Exporting things (Was: Re: Module-system requirements)

David M. Lloyd david.lloyd at redhat.com
Wed Feb 11 19:27:06 UTC 2015


On 02/11/2015 12:38 PM, mark.reinhold at oracle.com wrote:
> This is the first draft, and I'm sure you'll all have many comments and
> suggestions.  I'd like to finalize the requirements by the end of this
> month (February 2015), so fire away!

OK, here goes :-)

I notice that under Exports, it is defined that only packages (i.e. 
classes within those packages) are considered to be exportable, and not 
resources.  I'm not certain how I feel about that... in our 
implementation we flattened the concepts of packages and directories. 
This was mainly to solve a few specific difficulties of supporting plain 
JARs as module content; a JAR has a mix of classes and resources, and it 
is hard to deterministically tell the difference, especially when you 
can do such (commonly done) things as: 
classLoader.getResource("org/foo/bar/SomeClass.class").

By leveraging this approach a little more, we were able to have common 
configuration switches to do things like, export the contents of 
META-INF/services to modules which elect to import it, which is handy in 
some specific (but, in our distribution, common) use cases.

However this approach is not without its difficulties: it requires the 
modules' internal index to contain multiple entries for directories 
which commonly appear in imported modules (especially META-INF and its 
children, and the root directory).  This adds a marginal bit of 
complexity to the algorithm, but also a bit of complexity in the "human 
expectation" dimension as well.  Also we implicitly allow a module to 
"see" more than one package with the same name which can lead to various 
problems with linkage in some cases, especially of one dependency 
"overlays" another one (in particular if such overlaying is partial or 
imperfect), though in practice this has proven to only rarely be an 
issue.  To sum up though, I'd be glad to see (from my perspective) this 
behavior go away in favor of the simpler model of restricting exports to 
packages (and isolating classes and resources), but only if we can be 
reasonably sure that the use cases solved thereby are somehow sorted 
out, which include:

• Supporting this case (or determining that it is not relevant): A 
module privately uses services provided by one or more specific peer 
module(s) (via ServiceLoader), the arrangement of which is determined 
statically by distribution.
• Having (generally) the same visibility to .class files as to the 
classes themselves, from a given resource-loading entry point (Class or 
ClassLoader), i.e. if I have visibility to 
classLoader.loadClass("SomeClass"), I also have visibility to 
classLoader.getResource("SomeClass.class"), and vice-versa (any security 
restrictions aside).
• A consistent ruling on the right behavior of general resources which 
are co-packaged with classes that use them (typically loaded via e.g. 
getClass().getResourceAsStream("MyResource.properties") or similar).
• A consistent ruling on whether it makes sense generally to be able to 
export resources to dependents.

A minor, somewhat related point that this raises...

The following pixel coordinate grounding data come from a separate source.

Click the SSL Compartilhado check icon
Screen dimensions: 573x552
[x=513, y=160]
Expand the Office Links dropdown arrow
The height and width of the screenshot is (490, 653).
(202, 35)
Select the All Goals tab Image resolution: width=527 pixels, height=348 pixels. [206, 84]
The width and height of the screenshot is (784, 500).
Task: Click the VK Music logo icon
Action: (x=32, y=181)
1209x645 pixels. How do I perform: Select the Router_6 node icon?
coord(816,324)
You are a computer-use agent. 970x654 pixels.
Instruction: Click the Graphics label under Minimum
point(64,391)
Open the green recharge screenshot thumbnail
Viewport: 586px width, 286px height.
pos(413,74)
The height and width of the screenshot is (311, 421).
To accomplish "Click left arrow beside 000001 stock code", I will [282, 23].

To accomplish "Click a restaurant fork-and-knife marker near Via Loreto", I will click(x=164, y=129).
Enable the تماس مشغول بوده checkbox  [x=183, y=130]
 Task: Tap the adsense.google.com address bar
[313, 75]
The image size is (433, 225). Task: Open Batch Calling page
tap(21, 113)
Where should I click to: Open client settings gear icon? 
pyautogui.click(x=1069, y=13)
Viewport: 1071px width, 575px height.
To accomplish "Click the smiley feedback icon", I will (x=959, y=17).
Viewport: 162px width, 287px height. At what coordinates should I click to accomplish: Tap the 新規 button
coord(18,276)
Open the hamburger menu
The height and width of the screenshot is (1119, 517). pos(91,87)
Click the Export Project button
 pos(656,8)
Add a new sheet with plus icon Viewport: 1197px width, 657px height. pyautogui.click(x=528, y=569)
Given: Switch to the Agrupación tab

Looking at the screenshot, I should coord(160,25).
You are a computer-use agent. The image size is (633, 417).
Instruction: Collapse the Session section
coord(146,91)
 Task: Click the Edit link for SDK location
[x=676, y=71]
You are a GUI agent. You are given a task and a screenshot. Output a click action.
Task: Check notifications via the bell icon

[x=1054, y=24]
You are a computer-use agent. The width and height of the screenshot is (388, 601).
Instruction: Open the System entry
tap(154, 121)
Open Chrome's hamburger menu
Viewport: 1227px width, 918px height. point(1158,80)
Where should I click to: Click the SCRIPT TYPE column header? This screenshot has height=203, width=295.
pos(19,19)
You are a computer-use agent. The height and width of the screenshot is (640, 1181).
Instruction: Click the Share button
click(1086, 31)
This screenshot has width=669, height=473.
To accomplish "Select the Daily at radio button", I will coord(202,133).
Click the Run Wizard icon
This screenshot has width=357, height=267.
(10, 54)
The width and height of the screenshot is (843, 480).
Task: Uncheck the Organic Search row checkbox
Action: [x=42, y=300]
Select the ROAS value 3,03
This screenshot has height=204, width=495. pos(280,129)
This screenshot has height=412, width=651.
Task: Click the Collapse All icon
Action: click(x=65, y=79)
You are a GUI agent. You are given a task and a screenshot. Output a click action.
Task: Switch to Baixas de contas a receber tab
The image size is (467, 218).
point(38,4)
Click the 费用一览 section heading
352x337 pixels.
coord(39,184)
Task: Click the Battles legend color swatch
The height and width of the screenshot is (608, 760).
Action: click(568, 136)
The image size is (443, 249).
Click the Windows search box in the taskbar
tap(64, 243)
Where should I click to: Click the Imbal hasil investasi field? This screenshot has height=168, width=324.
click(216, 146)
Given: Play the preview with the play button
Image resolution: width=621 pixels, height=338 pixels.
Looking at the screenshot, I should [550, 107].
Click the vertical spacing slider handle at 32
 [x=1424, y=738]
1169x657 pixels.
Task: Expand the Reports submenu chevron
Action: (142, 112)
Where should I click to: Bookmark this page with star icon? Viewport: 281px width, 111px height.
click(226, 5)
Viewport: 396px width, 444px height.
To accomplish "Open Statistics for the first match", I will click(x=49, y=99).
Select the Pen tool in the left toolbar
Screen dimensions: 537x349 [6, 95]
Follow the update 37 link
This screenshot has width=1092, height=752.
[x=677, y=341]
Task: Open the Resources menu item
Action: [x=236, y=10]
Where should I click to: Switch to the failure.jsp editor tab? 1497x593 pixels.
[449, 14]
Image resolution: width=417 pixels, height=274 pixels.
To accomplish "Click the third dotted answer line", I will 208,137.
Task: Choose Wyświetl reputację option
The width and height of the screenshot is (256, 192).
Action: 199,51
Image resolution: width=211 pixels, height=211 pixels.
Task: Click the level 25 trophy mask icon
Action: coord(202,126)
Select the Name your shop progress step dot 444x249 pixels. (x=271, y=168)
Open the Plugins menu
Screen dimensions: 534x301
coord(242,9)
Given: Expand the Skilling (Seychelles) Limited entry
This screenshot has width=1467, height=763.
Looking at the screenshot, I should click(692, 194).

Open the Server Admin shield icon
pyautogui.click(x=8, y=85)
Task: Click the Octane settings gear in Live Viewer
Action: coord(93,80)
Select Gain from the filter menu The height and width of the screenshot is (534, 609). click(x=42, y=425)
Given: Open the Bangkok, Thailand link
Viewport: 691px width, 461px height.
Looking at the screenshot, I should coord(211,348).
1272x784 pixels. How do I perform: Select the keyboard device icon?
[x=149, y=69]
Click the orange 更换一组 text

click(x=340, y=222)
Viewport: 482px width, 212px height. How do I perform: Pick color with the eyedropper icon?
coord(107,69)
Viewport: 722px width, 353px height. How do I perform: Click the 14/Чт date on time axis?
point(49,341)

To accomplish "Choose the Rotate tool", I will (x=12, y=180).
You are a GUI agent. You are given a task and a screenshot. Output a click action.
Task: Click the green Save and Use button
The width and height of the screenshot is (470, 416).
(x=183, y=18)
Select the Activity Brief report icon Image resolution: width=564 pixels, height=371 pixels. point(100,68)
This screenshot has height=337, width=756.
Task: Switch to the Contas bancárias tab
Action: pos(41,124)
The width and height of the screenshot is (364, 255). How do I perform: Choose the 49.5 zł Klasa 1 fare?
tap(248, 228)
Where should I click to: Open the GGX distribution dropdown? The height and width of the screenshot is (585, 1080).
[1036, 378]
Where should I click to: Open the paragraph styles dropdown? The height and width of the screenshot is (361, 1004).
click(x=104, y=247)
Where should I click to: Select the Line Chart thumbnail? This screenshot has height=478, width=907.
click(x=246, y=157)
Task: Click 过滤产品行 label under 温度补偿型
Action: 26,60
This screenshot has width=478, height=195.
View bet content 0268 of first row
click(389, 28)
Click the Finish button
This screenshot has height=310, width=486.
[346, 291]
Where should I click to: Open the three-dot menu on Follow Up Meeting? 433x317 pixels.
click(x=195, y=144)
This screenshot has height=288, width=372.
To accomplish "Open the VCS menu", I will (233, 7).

The term "dependences" (rarely-used pl. of "dependence") is used quite a 
lot in the document (whether intentional or otherwise), but I think that 
the term "dependencies" (pl. of "dependency") is probably a better term, 
and is definitely a more ubiquitous one.  The inverse of "dependency" is 
"dependent", which forms a concise term pair that we use quite a lot 
internally (i.e. if A is a dependency of B, B is a dependent of A).